> Source records:

⟨

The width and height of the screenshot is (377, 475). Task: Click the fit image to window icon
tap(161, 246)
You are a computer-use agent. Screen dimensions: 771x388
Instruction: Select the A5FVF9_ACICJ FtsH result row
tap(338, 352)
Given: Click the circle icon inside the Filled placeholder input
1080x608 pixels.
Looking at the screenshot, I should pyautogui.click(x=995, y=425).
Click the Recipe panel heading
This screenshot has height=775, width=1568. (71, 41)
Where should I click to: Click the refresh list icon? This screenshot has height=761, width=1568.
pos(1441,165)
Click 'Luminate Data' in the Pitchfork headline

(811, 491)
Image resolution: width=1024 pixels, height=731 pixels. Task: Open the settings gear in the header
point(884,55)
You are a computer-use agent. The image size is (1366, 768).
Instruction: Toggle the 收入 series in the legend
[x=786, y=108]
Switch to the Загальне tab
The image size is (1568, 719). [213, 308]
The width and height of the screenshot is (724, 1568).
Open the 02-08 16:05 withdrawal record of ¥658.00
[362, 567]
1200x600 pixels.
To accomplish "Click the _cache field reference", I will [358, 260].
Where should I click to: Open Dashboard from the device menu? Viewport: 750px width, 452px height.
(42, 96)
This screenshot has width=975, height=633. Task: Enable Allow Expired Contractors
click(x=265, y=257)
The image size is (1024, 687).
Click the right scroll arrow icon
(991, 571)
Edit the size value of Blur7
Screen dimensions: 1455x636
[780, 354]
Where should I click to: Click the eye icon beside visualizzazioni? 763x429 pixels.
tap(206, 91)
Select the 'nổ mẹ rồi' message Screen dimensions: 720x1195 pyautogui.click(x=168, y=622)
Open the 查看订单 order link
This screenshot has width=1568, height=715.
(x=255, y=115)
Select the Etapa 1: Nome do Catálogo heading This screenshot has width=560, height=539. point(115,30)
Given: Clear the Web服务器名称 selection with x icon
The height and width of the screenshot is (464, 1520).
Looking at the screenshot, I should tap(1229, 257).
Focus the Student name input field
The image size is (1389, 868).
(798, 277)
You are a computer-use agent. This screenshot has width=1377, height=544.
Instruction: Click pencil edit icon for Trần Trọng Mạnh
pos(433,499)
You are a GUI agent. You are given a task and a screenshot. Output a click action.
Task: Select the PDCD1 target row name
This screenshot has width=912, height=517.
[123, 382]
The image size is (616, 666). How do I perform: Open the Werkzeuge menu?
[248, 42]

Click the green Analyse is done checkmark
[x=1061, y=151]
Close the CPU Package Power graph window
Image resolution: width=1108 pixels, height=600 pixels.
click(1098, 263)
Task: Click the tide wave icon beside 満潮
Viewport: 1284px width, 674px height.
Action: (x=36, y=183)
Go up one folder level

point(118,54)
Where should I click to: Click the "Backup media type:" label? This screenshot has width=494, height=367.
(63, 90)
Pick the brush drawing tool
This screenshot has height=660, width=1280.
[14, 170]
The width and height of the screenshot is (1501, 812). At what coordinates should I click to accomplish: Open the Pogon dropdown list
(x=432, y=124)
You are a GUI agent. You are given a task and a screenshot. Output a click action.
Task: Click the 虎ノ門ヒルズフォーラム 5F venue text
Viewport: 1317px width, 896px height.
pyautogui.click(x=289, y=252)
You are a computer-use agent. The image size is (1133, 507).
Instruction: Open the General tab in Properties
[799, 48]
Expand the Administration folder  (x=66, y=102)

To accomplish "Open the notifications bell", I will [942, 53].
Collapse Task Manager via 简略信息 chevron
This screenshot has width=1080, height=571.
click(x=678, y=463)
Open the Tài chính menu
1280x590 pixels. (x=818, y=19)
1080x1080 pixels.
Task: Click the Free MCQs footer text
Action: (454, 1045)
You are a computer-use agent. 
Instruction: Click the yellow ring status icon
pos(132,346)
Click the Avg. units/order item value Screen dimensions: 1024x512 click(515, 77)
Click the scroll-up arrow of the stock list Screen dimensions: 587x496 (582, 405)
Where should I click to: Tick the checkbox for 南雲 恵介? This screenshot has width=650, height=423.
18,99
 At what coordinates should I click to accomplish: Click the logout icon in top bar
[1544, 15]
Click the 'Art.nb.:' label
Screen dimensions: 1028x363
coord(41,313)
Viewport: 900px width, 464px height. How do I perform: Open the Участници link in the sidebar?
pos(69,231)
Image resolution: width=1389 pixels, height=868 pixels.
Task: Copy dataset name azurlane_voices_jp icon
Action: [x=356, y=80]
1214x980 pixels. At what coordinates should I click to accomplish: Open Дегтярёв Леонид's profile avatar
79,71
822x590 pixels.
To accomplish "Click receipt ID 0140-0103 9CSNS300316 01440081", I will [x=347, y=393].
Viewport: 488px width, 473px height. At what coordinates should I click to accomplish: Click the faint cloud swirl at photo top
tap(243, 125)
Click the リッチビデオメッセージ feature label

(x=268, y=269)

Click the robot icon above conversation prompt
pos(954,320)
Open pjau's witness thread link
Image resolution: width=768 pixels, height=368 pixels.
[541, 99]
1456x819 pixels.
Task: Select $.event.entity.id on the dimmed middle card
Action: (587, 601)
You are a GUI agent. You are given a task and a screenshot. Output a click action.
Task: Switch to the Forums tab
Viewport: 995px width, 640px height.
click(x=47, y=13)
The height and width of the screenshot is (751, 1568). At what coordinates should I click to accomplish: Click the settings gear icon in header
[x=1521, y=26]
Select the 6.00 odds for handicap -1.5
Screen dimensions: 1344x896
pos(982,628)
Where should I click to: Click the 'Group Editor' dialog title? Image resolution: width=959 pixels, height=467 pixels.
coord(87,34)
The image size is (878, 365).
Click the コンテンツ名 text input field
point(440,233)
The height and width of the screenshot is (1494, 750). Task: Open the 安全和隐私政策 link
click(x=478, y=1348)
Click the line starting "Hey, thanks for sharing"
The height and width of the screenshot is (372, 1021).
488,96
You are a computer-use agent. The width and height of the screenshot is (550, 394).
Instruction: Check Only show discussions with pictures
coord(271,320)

⟩

> What needs to be done:
Quote all the records. Keep every word exact.

> Result of this task:
The width and height of the screenshot is (377, 475). Task: Click the fit image to window icon
tap(161, 246)
You are a computer-use agent. Screen dimensions: 771x388
Instruction: Select the A5FVF9_ACICJ FtsH result row
tap(338, 352)
Given: Click the circle icon inside the Filled placeholder input
1080x608 pixels.
Looking at the screenshot, I should pyautogui.click(x=995, y=425).
Click the Recipe panel heading
This screenshot has height=775, width=1568. (71, 41)
Where should I click to: Click the refresh list icon? This screenshot has height=761, width=1568.
pos(1441,165)
Click 'Luminate Data' in the Pitchfork headline

(811, 491)
Image resolution: width=1024 pixels, height=731 pixels. Task: Open the settings gear in the header
point(884,55)
You are a computer-use agent. The image size is (1366, 768).
Instruction: Toggle the 收入 series in the legend
[x=786, y=108]
Switch to the Загальне tab
The image size is (1568, 719). [213, 308]
The width and height of the screenshot is (724, 1568).
Open the 02-08 16:05 withdrawal record of ¥658.00
[362, 567]
1200x600 pixels.
To accomplish "Click the _cache field reference", I will [358, 260].
Where should I click to: Open Dashboard from the device menu? Viewport: 750px width, 452px height.
(42, 96)
This screenshot has width=975, height=633. Task: Enable Allow Expired Contractors
click(x=265, y=257)
The image size is (1024, 687).
Click the right scroll arrow icon
(991, 571)
Edit the size value of Blur7
Screen dimensions: 1455x636
[780, 354]
Where should I click to: Click the eye icon beside visualizzazioni? 763x429 pixels.
tap(206, 91)
Select the 'nổ mẹ rồi' message Screen dimensions: 720x1195 pyautogui.click(x=168, y=622)
Open the 查看订单 order link
This screenshot has width=1568, height=715.
(x=255, y=115)
Select the Etapa 1: Nome do Catálogo heading This screenshot has width=560, height=539. point(115,30)
Given: Clear the Web服务器名称 selection with x icon
The height and width of the screenshot is (464, 1520).
Looking at the screenshot, I should tap(1229, 257).
Focus the Student name input field
The image size is (1389, 868).
(798, 277)
You are a computer-use agent. This screenshot has width=1377, height=544.
Instruction: Click pencil edit icon for Trần Trọng Mạnh
pos(433,499)
You are a GUI agent. You are given a task and a screenshot. Output a click action.
Task: Select the PDCD1 target row name
This screenshot has width=912, height=517.
[123, 382]
The image size is (616, 666). How do I perform: Open the Werkzeuge menu?
[248, 42]

Click the green Analyse is done checkmark
[x=1061, y=151]
Close the CPU Package Power graph window
Image resolution: width=1108 pixels, height=600 pixels.
click(1098, 263)
Task: Click the tide wave icon beside 満潮
Viewport: 1284px width, 674px height.
Action: (x=36, y=183)
Go up one folder level

point(118,54)
Where should I click to: Click the "Backup media type:" label? This screenshot has width=494, height=367.
(63, 90)
Pick the brush drawing tool
This screenshot has height=660, width=1280.
[14, 170]
The width and height of the screenshot is (1501, 812). At what coordinates should I click to accomplish: Open the Pogon dropdown list
(x=432, y=124)
You are a GUI agent. You are given a task and a screenshot. Output a click action.
Task: Click the 虎ノ門ヒルズフォーラム 5F venue text
Viewport: 1317px width, 896px height.
pyautogui.click(x=289, y=252)
You are a computer-use agent. The image size is (1133, 507).
Instruction: Open the General tab in Properties
[799, 48]
Expand the Administration folder  (x=66, y=102)

To accomplish "Open the notifications bell", I will [942, 53].
Collapse Task Manager via 简略信息 chevron
This screenshot has width=1080, height=571.
click(x=678, y=463)
Open the Tài chính menu
1280x590 pixels. (x=818, y=19)
1080x1080 pixels.
Task: Click the Free MCQs footer text
Action: (454, 1045)
You are a computer-use agent. 
Instruction: Click the yellow ring status icon
pos(132,346)
Click the Avg. units/order item value Screen dimensions: 1024x512 click(515, 77)
Click the scroll-up arrow of the stock list Screen dimensions: 587x496 (582, 405)
Where should I click to: Tick the checkbox for 南雲 恵介? This screenshot has width=650, height=423.
18,99
 At what coordinates should I click to accomplish: Click the logout icon in top bar
[1544, 15]
Click the 'Art.nb.:' label
Screen dimensions: 1028x363
coord(41,313)
Viewport: 900px width, 464px height. How do I perform: Open the Участници link in the sidebar?
pos(69,231)
Image resolution: width=1389 pixels, height=868 pixels.
Task: Copy dataset name azurlane_voices_jp icon
Action: [x=356, y=80]
1214x980 pixels. At what coordinates should I click to accomplish: Open Дегтярёв Леонид's profile avatar
79,71
822x590 pixels.
To accomplish "Click receipt ID 0140-0103 9CSNS300316 01440081", I will [x=347, y=393].
Viewport: 488px width, 473px height. At what coordinates should I click to accomplish: Click the faint cloud swirl at photo top
tap(243, 125)
Click the リッチビデオメッセージ feature label

(x=268, y=269)

Click the robot icon above conversation prompt
pos(954,320)
Open pjau's witness thread link
Image resolution: width=768 pixels, height=368 pixels.
[541, 99]
1456x819 pixels.
Task: Select $.event.entity.id on the dimmed middle card
Action: (587, 601)
You are a GUI agent. You are given a task and a screenshot. Output a click action.
Task: Switch to the Forums tab
Viewport: 995px width, 640px height.
click(x=47, y=13)
The height and width of the screenshot is (751, 1568). At what coordinates should I click to accomplish: Click the settings gear icon in header
[x=1521, y=26]
Select the 6.00 odds for handicap -1.5
Screen dimensions: 1344x896
pos(982,628)
Where should I click to: Click the 'Group Editor' dialog title? Image resolution: width=959 pixels, height=467 pixels.
coord(87,34)
The image size is (878, 365).
Click the コンテンツ名 text input field
point(440,233)
The height and width of the screenshot is (1494, 750). Task: Open the 安全和隐私政策 link
click(x=478, y=1348)
Click the line starting "Hey, thanks for sharing"
The height and width of the screenshot is (372, 1021).
488,96
You are a computer-use agent. The width and height of the screenshot is (550, 394).
Instruction: Check Only show discussions with pictures
coord(271,320)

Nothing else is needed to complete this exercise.